TERRORISMThe Hidden Cost of Being Branded a Terrorist by the U.S. Government

By Masood Farivar

Published 17 January 2024

The FBI credits its Terror Watchlist with keeping the country safe, but critics point to the experience of thousands of innocent American Muslims who were swept up by a screening system, and then found themselves trapped in a Kafkaesque nightmare as they tried to clear their names. The watchlist currently contains nearly two million names, of which about 15,000 are U.S. citizens and permanent residents.

Mirrakhmat Muminov’s American dream came crashing down on a snowy road near Great Falls, Montana.

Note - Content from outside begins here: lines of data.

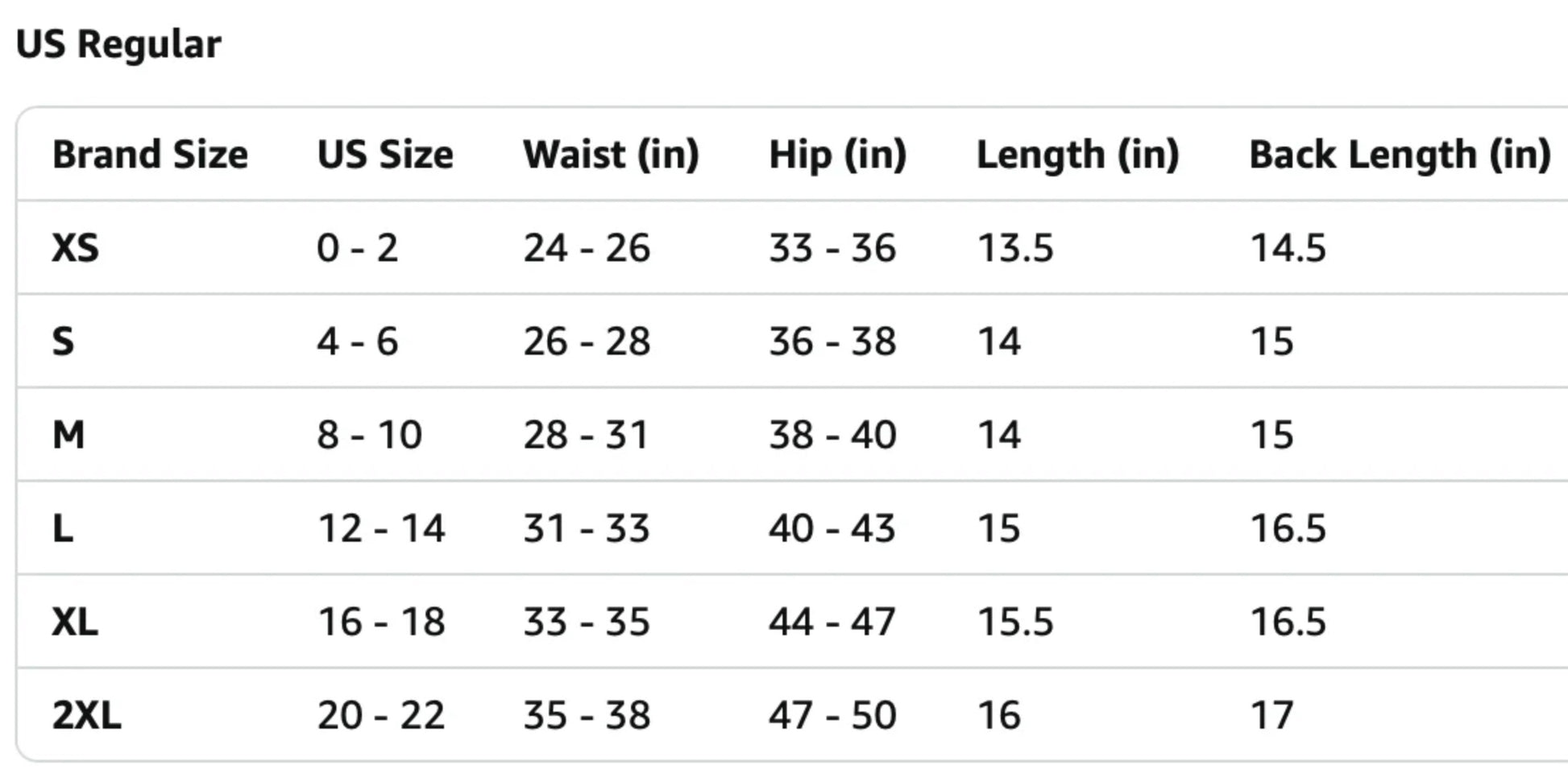The height and width of the screenshot is (769, 1568).
Task: Click the Back Length (in) column header
Action: point(1400,154)
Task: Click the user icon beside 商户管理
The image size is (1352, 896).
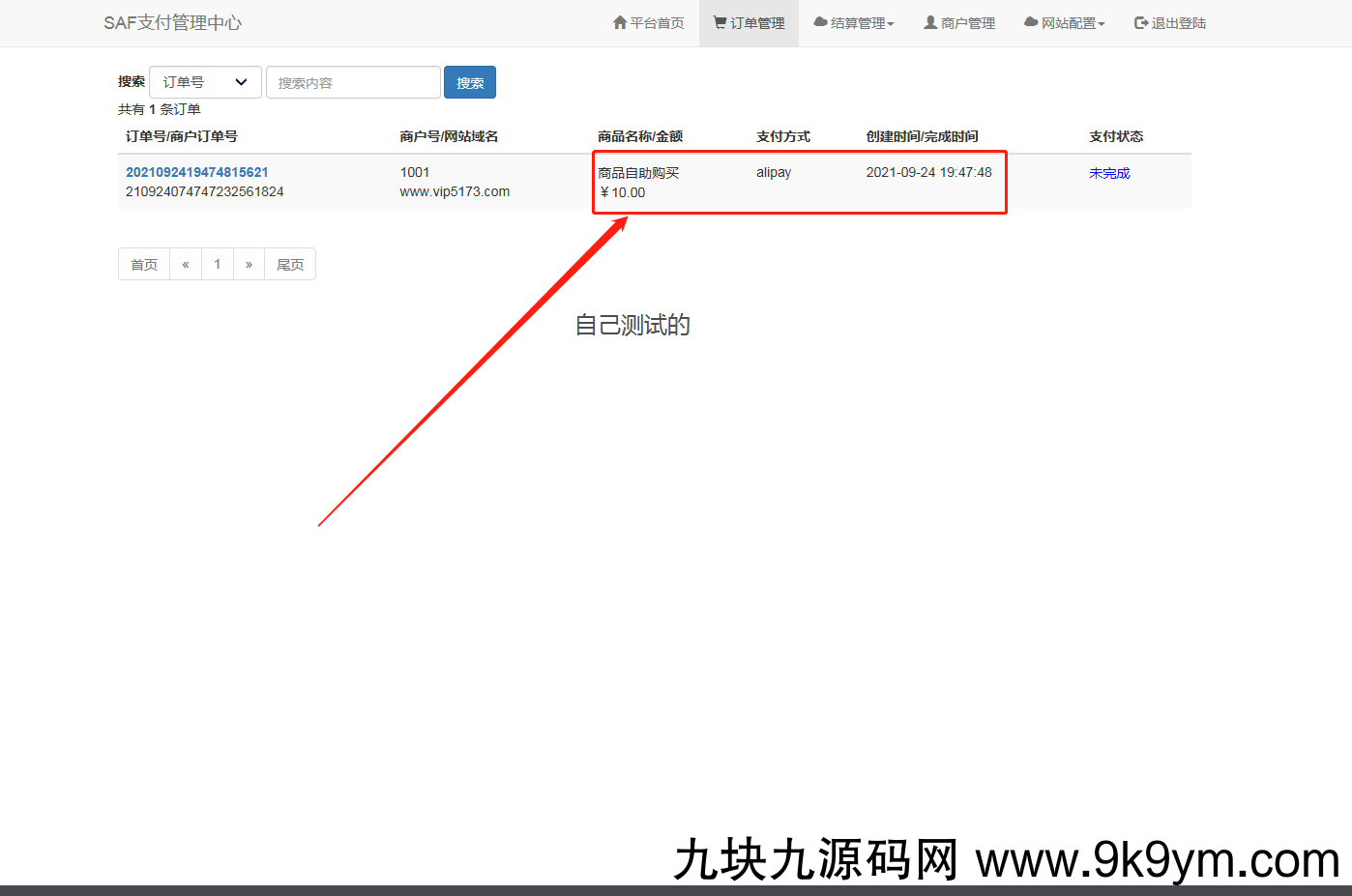Action: [930, 22]
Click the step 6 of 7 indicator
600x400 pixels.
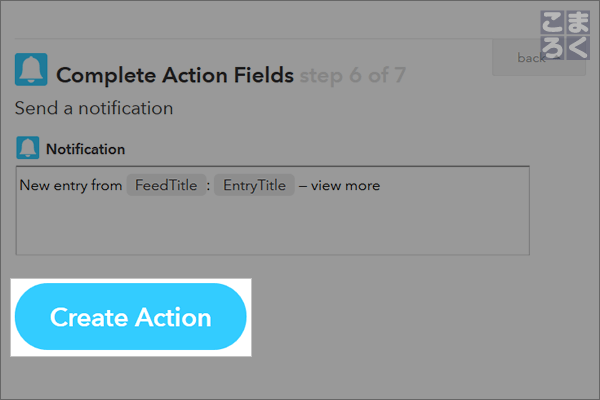[x=353, y=75]
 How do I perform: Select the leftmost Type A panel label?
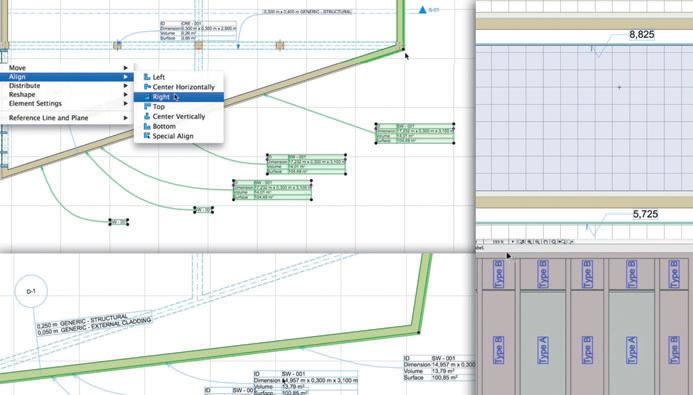[x=543, y=350]
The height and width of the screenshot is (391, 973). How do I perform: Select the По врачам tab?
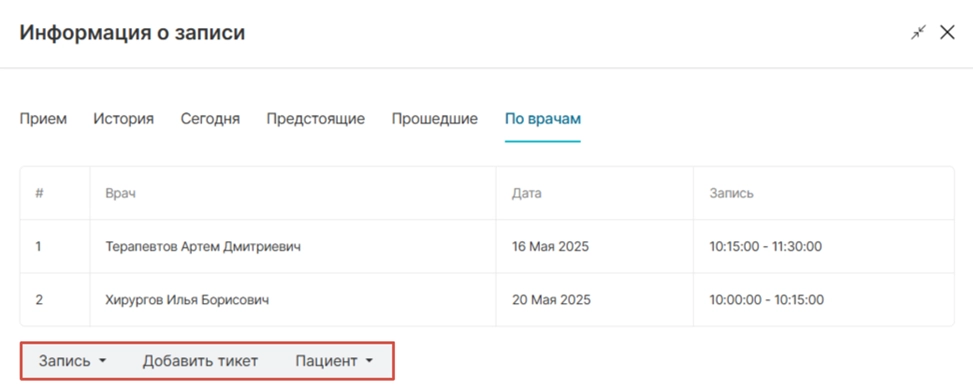(543, 119)
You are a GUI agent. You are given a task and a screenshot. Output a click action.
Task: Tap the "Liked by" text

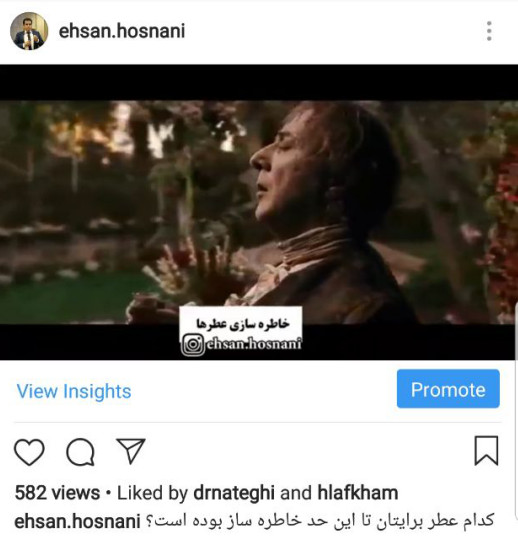(x=152, y=493)

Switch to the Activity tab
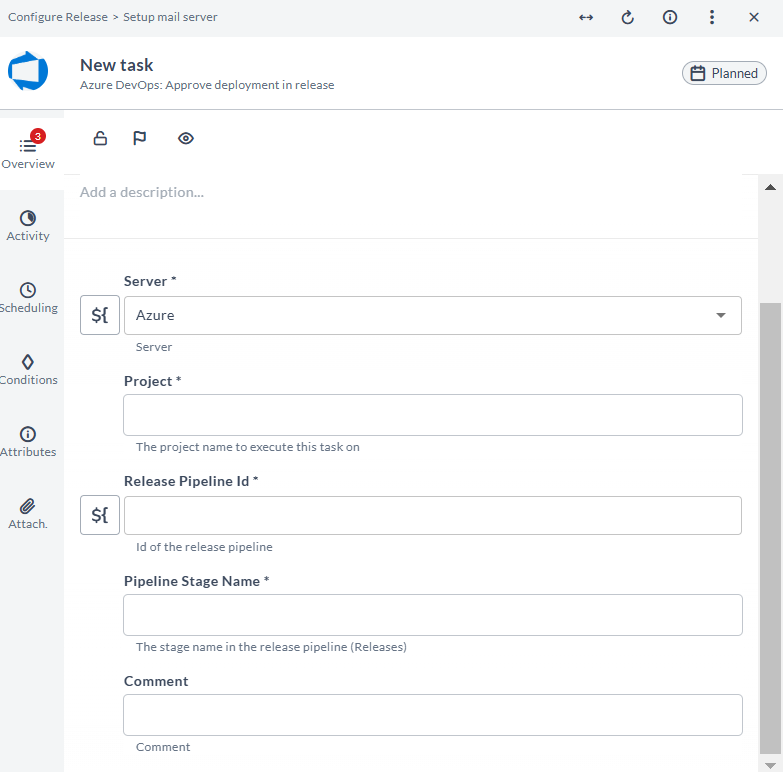[x=28, y=225]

It was December 2009. Muminov, then 30, was a refugee from persecution in his native Uzbekistan. He had recently obtained an American green card and bought his own truck, hauling cars from the East Coast to the Canadian border. He thought he had found freedom and opportunity in his adopted country.

But as he waited outside a service center, he had a surprise encounter with agents of the Department of Homeland Security.

With guns drawn, the agents forced him on the slush-covered ground, handcuffed and searched him, and then drove him to a DHS office in Great Falls.

There, in small room with blackened windows, they grilled him for hours about his past, his faith, his mosque.

Who are you? Are you a Shia? Are you a Sunni? Do you speak Arabic? Do you understand Arabic? Do you like America?

After more than four hours of relentless questioning, the agents released Muminov without any charges, saying only that he had been picked up randomly.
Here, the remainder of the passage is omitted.